Running an Active/Standby Management Plane pair
For situations where High Availability (HA) of the Tetrate Management Plane is essential, you can run an active/standby pair of Management Plane instances. This guide provides an overview of the process, and you should refer to Tetrate Technical Support for assistance with this procedure.
This document describes how to set up for failover from one 'active' Management Plane deployment to another 'standby' instance. Although existing client-to-Management-Plane connections will be interrupted, clients will be able to reconnect and use the failover Management Plane instance without explicit reconfiguration.
In particular, the following communication flows will remain resilient:
- Control Planes to Management Plane
tctl
CLI to Management Plane API- Access to the Management Plane UI
Prepare for Failover
Certificates
To support failover from the active Management Plane instance to the standby instance, first ensure that the internal root CA certificate is shared between both instances.
Do not use an auto-generated (e.g., by cert-manager) Root CA in each MP instance to procure TLS certificates for TSB, XCP, ElasticSearch and Postgres. If you have to use a self-signed CA, provide it explicitly as part of each Management Plane deployment.
If the active and standby Management Planes both use an auto-generated Root CA, they will eventually get out-of-sync once one of MP(s) rotates its Root CA. As a result, clients will not be able to failover from the active to the standby Management Plane instance without additional configuration.
If possible, use a well-known 3rd party CA to procure TLS certificates for TSB, XCP, ElasticSearch and Postgres. Ensure that if a CA is rotated, this change is propagated to all Management Planes and Control Planes.
If you don’t follow the above guidelines, limited High-Availabiltiy is still possible. To ensure seamless client failover, you need to set up an internal procedure to keep the certificate configuration of both k8s clusters in sync.
Configuration
Tetrate Management Plane configuration is stored in a Postgres database. The configuration process below assumes that you have configured your original 'active' Management Plane instance to use an external, non-Tetrate-managed Postgres instance; when you create the standby Management Plane instance, this will refer to the same Postgres instance.
Alternatively, you can use independent Postgres instances and ensure that the 'active' instance replicates its configuration to the 'standby' one. You can do this replication continually, or you can import a backup on-demand, before triggering the failover.
Deploy a Replica Management Plane instance
These instructions begin with a single Management Plane instance, which is designated as the 'active' instance. A replica (copy) is deployed, which will act as the 'standby' instance in the event that the 'active' instance becomes unavailable.
Helm-based deployment model
Use the helm-based deployment when the active Management Plane was originally deployed using helm (the recommended method).

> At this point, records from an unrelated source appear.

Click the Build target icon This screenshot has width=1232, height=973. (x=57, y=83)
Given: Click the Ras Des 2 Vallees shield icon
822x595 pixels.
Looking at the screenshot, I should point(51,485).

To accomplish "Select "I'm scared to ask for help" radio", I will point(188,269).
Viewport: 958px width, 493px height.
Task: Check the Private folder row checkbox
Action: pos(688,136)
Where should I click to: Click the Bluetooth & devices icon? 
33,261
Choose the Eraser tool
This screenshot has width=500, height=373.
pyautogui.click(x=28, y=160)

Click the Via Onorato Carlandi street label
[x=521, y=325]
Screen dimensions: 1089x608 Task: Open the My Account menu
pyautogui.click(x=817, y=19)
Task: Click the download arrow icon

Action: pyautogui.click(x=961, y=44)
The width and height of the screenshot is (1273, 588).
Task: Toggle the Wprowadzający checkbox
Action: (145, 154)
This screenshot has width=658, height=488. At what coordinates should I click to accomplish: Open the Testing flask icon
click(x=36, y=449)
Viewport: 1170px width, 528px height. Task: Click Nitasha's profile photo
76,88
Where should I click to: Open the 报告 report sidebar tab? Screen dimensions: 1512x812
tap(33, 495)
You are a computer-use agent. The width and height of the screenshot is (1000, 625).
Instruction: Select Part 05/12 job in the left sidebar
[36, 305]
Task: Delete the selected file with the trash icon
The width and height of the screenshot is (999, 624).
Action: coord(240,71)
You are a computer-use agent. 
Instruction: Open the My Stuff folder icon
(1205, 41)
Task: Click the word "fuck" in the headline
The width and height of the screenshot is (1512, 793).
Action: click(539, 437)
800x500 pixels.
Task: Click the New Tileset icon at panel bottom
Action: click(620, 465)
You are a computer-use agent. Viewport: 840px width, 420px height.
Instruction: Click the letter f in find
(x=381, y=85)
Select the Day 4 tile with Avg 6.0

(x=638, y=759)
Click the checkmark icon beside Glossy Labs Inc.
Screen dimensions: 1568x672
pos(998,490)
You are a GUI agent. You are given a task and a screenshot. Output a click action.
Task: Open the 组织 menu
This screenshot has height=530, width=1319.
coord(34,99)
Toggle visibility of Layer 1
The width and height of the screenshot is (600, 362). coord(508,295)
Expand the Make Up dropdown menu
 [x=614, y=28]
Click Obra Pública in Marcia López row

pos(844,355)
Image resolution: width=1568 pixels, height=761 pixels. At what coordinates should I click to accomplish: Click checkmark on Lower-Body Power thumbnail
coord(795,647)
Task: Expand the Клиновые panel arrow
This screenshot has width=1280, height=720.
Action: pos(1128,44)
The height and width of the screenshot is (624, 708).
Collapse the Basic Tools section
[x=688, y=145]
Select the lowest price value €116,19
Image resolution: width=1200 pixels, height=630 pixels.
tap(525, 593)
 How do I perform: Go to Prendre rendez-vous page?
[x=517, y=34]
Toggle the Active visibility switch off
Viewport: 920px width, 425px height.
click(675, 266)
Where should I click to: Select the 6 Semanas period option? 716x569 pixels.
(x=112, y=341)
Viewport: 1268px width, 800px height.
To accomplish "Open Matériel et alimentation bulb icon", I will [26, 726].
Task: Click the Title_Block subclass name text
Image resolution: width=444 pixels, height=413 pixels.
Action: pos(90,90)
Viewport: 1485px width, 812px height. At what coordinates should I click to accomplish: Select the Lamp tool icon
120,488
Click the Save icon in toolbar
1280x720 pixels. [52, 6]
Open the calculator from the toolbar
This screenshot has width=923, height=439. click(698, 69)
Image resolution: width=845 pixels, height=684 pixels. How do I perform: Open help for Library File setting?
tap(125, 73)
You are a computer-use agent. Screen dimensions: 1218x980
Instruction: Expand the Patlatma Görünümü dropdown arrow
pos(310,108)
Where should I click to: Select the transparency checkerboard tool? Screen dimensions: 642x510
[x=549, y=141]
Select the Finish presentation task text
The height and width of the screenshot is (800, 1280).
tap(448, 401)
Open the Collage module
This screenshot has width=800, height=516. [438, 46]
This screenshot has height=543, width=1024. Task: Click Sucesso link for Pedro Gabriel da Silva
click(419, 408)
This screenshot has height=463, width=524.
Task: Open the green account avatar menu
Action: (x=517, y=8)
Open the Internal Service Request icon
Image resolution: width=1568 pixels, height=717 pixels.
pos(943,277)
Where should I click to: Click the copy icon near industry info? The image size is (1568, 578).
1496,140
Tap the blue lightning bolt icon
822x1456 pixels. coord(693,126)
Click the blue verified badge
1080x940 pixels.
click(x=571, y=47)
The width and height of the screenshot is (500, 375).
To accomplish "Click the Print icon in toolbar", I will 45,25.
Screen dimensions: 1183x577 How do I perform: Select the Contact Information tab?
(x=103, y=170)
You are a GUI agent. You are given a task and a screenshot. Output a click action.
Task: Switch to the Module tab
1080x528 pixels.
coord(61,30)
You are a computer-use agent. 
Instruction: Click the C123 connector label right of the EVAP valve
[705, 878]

In the Kubernetes cluster of the original 'active' Management Plane:
- Take a snapshot of the operational Kubernetes secrets. These secrets were auto-generated on first use:
kubectl get secrets -n tsb -o yaml iam-signing-key > source_mp_operational_secrets.yaml
In the Kubernetes cluster intended for the new 'standby' Management Plane:
- Create a k8s namespace for the replica MP:
kubectl create ns tsb
- Apply the operational secrets from the the original Management Plane instance:
kubectl apply -n tsb -f source_mp_operational_secrets.yaml
- Install the replica Management Plane using the same Helm values that were used for the original Management Plane:
helm install mp tetrate-tsb-helm/managementplane \
--version <tsb-version> \
--namespace tsb \
--values source_mp_values.yaml \
--timeout 10m \
--set image.registry=<registry-location>
Generic deployment model
Use the 'generic' deployment method when the active Management Plane was originally deployed using the tctl
CLI.
In the Kubernetes cluster of the original 'active' Management Plane:
- Take a snapshot of the configurational and operational Kubernetes secrets. These secrets were auto-generated on first use:
kubectl get secrets -n tsb -o yaml admin-credentials azure-credentials custom-host-ca elastic-credentials es-certs iam-oidc-client-secret ldap-credentials postgres-credentials tsb-certs xcp-central-cert iam-signing-key > source_mp_all_secrets.yaml
In the Kubernetes cluster intended for the new 'standby' Management Plane:
- Create a k8s namespace for the replica MP:
kubectl create ns tsb
- Apply the secrets from the the original Management Plane instance:
kubectl apply -n tsb -f source_mp_all_secrets.yaml
- Install the replica Management Plane using
helm
:
helm install mp tetrate-tsb-helm/managementplane \
--version <tsb-version> \
--namespace tsb \
--values dr_mp_values.yaml \
--timeout 10m \
--set image.registry=<registry-location>
... where dr_mp_values.yaml:
- Should include the spec field
- Should NOT include the secrets field (as secrets were installed in the previous step)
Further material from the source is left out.